Stored data entries:
◆ ◆ ◆ ◆

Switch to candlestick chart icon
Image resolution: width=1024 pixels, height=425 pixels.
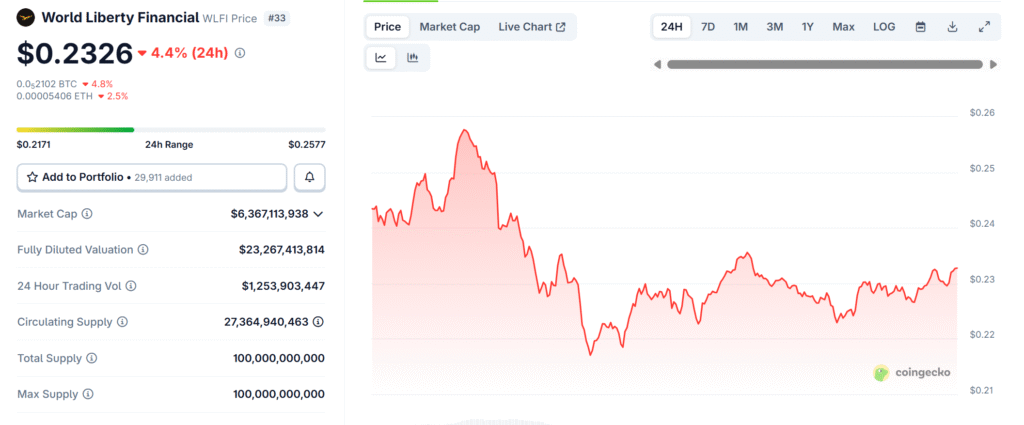point(412,58)
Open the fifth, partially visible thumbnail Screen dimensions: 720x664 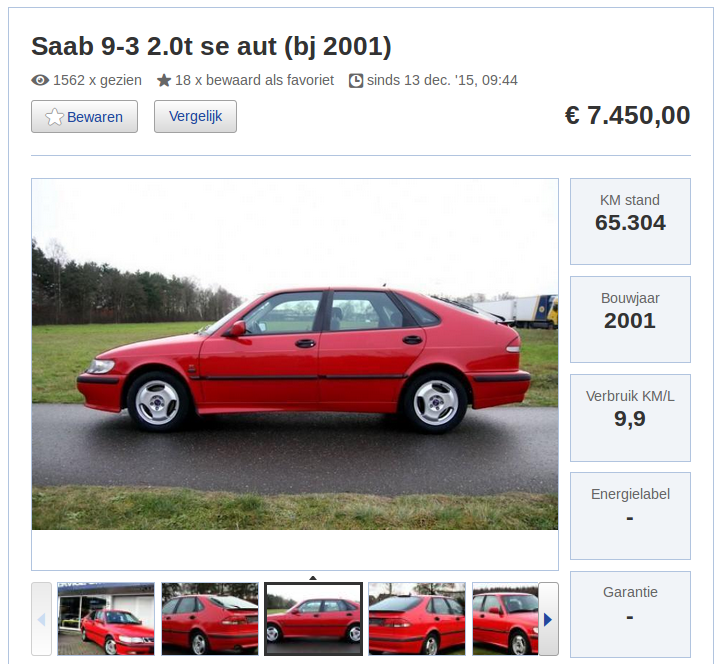point(505,619)
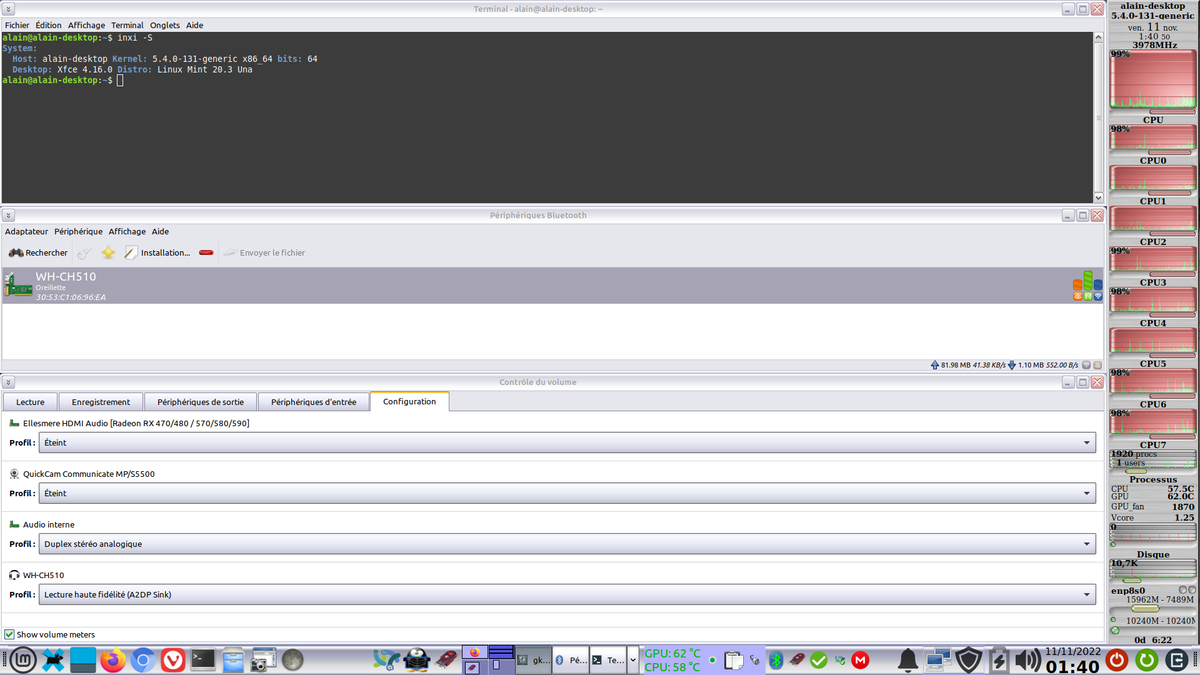Launch Firefox from the taskbar
Image resolution: width=1200 pixels, height=675 pixels.
click(113, 660)
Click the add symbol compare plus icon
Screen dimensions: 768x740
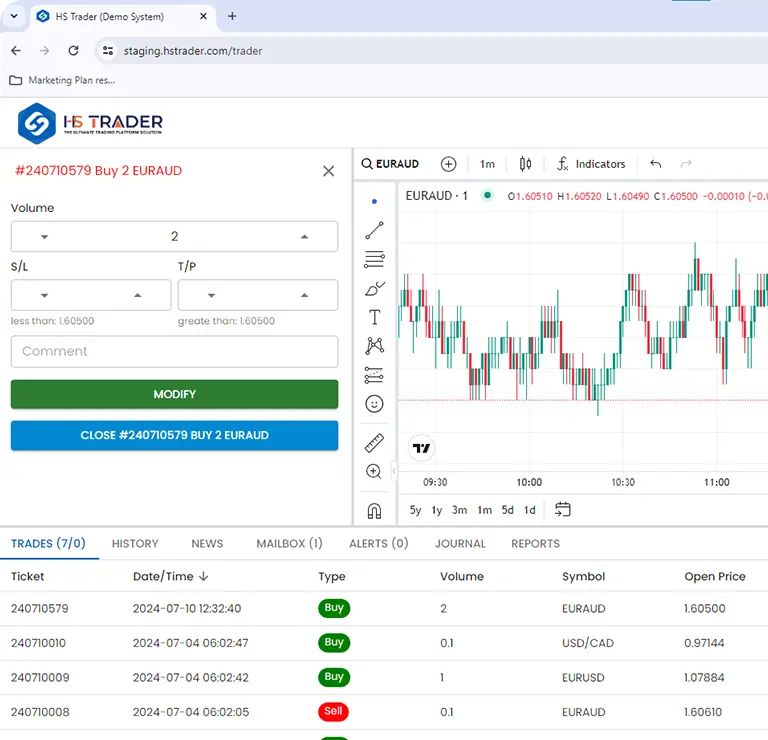click(x=448, y=164)
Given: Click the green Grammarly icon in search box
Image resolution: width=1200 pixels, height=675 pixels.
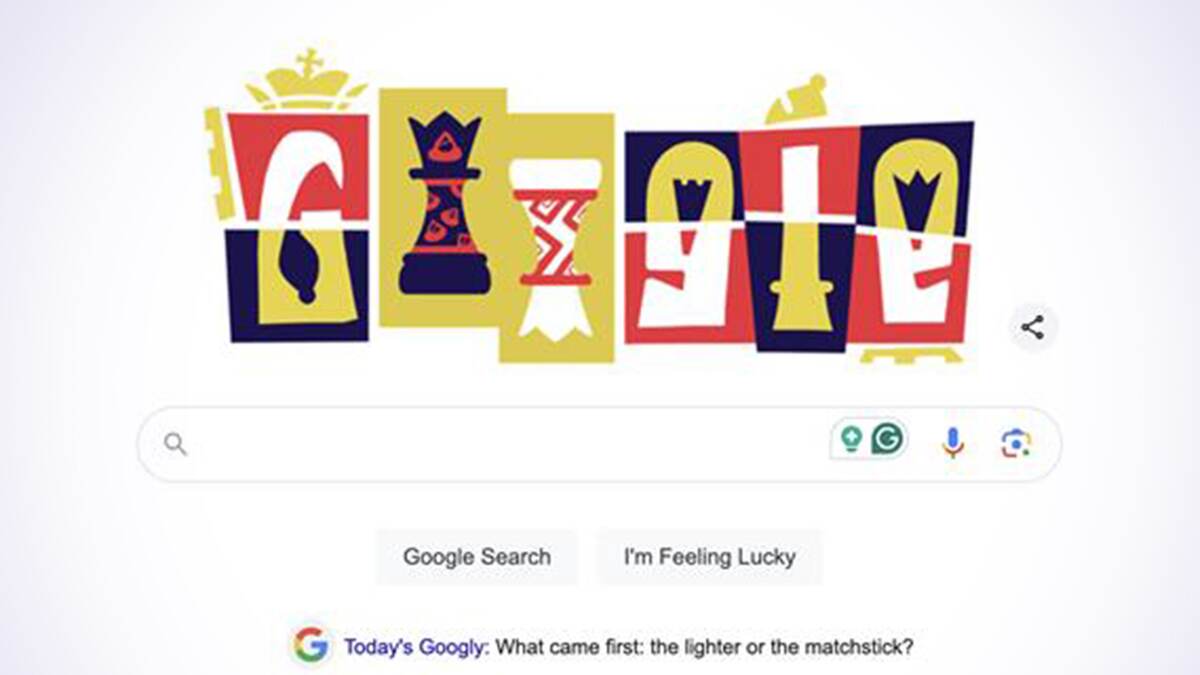Looking at the screenshot, I should [886, 438].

◆ ◆ ◆ ◆

**Problem details:** Exclude all pictures and reproduce verbatim the lines running from the line that contains "Screen dimensions: 768x740" to the end of the data above, both ends included.

**Result below:**
Screen dimensions: 768x740
click(x=448, y=164)
Given: Click the green Grammarly icon in search box
Image resolution: width=1200 pixels, height=675 pixels.
Looking at the screenshot, I should [886, 438].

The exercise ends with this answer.